Die Zahl der Verabschiedungen, bei denen Beck die Trauerrede hält, wird immer größer. Aufgrund der steigenden Zahl an Kirchenaustritten, aber nicht nur deshalb, wie er betont. Da empfand Beck es als besonderes Lob, als ihm einmal ein katholischer Pfarrer bei der Trauerfeier seinen ehrlichen Respekt zollte. Becks Folgerung daraus: "Dann kann ich nicht so viel verkehrt machen."

Und eine besondere Ehre ist ihm erst vor Kurzem zuteilgeworden.
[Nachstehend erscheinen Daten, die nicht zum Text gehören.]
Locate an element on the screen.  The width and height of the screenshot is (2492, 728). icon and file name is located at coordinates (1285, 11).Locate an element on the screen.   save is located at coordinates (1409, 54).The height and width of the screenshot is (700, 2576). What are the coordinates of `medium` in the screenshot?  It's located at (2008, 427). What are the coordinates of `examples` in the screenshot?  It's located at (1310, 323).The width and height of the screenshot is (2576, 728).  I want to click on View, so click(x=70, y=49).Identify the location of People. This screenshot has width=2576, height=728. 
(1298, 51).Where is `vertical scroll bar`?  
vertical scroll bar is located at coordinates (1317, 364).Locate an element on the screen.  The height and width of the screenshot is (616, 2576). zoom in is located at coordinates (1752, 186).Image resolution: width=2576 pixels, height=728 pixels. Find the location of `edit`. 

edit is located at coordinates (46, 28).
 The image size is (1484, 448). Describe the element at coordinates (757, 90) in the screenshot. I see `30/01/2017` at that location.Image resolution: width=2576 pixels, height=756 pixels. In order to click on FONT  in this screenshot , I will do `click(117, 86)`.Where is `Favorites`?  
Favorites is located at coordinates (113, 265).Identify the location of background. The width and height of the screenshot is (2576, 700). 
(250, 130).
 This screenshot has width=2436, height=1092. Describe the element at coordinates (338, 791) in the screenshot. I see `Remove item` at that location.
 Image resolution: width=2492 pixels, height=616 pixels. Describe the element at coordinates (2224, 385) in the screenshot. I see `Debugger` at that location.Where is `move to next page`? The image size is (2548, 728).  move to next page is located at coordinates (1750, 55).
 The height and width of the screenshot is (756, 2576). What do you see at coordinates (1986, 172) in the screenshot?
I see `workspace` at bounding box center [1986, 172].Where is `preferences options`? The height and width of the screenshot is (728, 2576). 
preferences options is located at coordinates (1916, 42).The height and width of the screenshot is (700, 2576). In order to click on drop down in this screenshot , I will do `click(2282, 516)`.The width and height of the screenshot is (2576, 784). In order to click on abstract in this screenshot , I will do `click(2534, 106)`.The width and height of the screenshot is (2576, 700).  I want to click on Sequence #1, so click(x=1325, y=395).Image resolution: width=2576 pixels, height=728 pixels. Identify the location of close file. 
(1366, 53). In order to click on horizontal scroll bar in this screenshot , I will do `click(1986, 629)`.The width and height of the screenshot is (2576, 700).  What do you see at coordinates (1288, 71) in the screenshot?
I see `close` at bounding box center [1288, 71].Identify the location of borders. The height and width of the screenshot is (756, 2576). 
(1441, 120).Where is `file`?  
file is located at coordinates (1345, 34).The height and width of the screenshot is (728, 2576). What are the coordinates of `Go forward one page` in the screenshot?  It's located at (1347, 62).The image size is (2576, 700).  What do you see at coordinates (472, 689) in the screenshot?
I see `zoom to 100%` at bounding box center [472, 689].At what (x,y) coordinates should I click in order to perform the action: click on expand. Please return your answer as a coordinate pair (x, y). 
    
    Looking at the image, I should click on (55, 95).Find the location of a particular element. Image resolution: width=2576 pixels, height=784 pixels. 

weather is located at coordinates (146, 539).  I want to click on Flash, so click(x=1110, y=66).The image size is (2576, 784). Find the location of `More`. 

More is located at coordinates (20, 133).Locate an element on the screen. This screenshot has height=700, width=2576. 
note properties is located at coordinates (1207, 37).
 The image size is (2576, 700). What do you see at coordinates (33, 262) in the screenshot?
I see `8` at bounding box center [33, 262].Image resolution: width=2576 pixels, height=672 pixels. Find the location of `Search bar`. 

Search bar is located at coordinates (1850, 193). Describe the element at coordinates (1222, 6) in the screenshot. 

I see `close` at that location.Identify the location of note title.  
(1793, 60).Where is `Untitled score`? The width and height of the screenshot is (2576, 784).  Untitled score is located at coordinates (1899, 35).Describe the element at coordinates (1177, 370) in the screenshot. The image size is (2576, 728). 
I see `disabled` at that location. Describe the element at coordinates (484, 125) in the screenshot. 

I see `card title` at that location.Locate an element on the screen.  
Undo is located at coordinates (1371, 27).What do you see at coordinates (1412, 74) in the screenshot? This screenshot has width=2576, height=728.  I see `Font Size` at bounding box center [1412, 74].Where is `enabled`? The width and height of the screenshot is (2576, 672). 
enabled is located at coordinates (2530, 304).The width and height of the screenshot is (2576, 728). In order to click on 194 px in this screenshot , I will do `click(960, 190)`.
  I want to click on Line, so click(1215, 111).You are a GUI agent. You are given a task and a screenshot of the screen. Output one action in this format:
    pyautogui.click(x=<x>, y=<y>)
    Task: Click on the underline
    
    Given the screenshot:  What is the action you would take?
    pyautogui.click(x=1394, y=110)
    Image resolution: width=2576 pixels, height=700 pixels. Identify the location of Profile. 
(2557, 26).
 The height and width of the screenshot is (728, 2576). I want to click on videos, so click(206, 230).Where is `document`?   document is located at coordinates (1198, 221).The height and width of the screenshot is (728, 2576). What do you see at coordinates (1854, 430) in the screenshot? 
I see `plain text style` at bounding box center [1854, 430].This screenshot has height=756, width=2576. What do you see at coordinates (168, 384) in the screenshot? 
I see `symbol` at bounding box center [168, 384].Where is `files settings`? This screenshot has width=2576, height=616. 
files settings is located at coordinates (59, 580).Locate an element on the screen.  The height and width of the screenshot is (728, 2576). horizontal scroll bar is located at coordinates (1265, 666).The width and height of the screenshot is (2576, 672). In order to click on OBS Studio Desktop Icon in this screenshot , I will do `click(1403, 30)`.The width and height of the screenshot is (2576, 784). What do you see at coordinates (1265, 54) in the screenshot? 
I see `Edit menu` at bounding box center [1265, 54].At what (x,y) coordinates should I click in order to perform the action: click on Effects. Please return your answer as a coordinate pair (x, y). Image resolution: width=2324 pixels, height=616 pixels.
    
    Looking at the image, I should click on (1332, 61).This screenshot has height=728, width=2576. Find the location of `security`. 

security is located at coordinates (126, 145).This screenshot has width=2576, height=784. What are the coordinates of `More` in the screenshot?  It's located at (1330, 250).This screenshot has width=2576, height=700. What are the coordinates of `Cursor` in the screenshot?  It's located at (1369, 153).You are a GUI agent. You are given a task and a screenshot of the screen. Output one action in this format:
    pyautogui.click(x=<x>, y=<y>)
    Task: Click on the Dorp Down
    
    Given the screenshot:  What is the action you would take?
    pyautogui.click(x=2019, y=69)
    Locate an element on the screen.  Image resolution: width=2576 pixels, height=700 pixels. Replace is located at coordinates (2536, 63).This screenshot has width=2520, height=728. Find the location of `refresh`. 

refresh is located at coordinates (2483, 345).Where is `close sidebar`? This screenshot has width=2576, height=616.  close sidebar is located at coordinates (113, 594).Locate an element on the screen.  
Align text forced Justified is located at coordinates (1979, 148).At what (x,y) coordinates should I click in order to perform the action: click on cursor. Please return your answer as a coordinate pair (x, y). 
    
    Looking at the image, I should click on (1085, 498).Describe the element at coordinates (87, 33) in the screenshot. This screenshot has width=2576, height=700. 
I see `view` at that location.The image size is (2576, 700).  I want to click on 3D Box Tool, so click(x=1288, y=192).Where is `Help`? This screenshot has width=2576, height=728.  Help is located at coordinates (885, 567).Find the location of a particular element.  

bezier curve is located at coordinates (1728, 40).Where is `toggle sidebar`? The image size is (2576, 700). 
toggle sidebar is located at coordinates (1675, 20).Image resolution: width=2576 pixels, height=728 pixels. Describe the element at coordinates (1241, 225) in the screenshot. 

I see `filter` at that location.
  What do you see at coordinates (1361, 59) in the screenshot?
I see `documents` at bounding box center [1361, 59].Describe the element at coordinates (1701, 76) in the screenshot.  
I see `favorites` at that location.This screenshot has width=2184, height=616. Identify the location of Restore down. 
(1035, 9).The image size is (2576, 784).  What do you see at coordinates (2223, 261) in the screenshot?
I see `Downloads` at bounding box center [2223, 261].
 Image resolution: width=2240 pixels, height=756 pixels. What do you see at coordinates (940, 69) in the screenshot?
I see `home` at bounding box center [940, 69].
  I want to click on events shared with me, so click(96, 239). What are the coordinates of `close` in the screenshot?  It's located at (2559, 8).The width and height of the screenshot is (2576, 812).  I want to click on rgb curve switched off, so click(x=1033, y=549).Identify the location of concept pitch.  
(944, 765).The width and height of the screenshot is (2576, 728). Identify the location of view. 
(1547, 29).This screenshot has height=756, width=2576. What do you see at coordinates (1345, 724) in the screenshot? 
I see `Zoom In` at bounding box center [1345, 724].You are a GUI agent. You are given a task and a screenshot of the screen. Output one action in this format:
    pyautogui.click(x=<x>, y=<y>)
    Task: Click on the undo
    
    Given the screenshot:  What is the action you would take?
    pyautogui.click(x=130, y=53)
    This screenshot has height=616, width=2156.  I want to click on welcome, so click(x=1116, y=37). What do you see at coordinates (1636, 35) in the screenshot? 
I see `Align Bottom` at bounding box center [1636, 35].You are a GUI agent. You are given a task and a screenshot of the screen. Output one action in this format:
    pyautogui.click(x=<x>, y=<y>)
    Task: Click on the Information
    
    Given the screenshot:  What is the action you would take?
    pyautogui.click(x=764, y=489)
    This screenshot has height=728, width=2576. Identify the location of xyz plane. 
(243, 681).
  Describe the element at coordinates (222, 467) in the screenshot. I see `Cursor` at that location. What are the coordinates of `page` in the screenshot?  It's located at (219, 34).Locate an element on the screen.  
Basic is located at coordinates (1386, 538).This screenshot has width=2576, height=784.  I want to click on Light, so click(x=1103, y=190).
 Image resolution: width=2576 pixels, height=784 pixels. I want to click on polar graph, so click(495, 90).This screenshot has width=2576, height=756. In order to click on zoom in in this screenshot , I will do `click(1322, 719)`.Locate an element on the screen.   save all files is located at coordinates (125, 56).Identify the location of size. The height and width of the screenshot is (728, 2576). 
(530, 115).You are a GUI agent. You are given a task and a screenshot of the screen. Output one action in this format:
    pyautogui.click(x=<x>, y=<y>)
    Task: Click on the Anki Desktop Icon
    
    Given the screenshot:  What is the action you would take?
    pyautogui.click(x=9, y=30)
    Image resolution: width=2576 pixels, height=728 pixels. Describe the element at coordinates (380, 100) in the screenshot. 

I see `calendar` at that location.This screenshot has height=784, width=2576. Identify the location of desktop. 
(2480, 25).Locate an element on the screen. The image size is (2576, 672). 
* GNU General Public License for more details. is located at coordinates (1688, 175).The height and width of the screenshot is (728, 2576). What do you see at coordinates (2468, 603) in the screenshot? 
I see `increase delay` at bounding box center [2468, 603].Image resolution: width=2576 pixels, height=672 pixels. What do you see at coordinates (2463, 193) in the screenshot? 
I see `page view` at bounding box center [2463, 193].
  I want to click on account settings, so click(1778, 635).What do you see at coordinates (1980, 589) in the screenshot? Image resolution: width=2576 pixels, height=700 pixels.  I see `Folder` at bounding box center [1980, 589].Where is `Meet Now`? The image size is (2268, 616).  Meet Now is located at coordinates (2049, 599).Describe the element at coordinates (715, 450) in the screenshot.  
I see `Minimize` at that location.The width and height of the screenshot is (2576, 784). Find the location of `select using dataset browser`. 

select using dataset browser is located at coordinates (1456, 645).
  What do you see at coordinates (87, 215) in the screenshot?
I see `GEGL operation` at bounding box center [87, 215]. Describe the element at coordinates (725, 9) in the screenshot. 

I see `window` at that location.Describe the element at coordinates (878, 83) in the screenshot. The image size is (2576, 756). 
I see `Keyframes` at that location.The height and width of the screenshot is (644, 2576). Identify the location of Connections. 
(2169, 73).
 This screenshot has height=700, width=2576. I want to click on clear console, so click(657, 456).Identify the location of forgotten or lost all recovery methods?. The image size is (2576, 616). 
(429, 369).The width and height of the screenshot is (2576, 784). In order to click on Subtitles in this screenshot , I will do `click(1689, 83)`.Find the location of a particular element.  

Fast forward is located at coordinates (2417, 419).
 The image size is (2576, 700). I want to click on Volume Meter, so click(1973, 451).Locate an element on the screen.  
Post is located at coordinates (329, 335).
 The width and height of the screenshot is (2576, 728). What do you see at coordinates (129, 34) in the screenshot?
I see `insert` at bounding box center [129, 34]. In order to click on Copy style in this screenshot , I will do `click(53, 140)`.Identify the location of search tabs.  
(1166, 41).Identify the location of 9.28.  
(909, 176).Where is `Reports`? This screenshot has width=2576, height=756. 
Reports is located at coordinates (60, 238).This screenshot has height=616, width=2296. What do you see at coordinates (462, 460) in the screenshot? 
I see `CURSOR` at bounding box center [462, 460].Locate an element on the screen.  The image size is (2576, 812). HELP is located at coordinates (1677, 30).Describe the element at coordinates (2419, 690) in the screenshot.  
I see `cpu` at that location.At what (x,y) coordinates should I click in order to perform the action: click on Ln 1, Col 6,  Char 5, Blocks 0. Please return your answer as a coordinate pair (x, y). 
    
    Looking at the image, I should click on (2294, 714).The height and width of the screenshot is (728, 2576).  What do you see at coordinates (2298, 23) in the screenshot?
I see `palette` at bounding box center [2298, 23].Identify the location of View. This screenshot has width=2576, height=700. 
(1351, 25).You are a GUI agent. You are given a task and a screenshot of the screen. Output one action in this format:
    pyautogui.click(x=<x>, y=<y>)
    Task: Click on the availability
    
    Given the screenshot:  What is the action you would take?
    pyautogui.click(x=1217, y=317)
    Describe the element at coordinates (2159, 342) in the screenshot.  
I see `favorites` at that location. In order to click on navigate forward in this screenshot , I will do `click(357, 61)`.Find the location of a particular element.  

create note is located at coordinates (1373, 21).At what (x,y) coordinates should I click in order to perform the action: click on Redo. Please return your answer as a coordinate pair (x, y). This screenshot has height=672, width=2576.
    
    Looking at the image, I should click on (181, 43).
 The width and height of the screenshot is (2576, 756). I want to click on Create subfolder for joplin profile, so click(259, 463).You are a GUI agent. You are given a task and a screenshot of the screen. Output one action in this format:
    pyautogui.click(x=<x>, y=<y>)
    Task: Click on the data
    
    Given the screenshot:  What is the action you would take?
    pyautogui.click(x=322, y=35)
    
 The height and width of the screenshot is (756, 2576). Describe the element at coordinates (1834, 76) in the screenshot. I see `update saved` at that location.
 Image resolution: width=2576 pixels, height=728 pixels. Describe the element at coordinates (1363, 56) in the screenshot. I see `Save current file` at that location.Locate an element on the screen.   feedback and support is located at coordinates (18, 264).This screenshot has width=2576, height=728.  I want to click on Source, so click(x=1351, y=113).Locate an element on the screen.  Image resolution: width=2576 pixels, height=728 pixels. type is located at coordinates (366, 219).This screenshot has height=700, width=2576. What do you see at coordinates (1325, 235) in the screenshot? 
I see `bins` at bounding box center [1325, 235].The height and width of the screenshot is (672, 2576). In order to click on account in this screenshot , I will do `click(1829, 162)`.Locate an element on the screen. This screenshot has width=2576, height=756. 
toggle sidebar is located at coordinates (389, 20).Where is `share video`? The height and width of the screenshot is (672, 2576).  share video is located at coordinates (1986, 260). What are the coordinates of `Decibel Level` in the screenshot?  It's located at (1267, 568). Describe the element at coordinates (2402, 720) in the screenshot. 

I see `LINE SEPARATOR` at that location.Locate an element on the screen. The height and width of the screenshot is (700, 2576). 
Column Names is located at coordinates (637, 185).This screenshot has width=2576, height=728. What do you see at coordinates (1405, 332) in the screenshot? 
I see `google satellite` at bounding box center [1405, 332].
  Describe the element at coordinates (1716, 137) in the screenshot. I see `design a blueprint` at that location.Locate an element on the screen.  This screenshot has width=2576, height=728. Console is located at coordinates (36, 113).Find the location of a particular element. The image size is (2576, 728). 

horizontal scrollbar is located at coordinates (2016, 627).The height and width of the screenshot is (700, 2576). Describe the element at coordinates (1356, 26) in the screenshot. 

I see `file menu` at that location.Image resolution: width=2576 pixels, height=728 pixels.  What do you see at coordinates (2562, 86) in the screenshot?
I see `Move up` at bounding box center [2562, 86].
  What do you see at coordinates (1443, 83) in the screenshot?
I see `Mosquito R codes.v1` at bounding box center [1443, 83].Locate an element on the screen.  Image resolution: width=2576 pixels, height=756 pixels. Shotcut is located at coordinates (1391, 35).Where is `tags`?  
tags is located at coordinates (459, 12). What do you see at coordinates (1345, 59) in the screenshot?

Kurz vor der Bundestagswahl im September hatte er einen prominenten Zuhörer: Ministerpräsident Horst Seehofer. "Er musste mir zuhören, das hat mich persönlich amüsiert", sagt Beck dazu in seiner für ihn typischen Art.

Aber wie bereits eingangs erwähnt: Für den Stammhamer darf auch bei einer Verabschiedung etwas Lustiges dabei sein, denn "das Leben besteht nicht nur aus Ernst und Trauer". Er sagt deshalb auch ganz offen: "Geschmunzelt haben bei meinen Verabschiedungen schon viele, aber einmal haben während meiner Rede sogar alle richtig laut gelacht." Ohne dass die Beerdigung an Würde verloren hätte.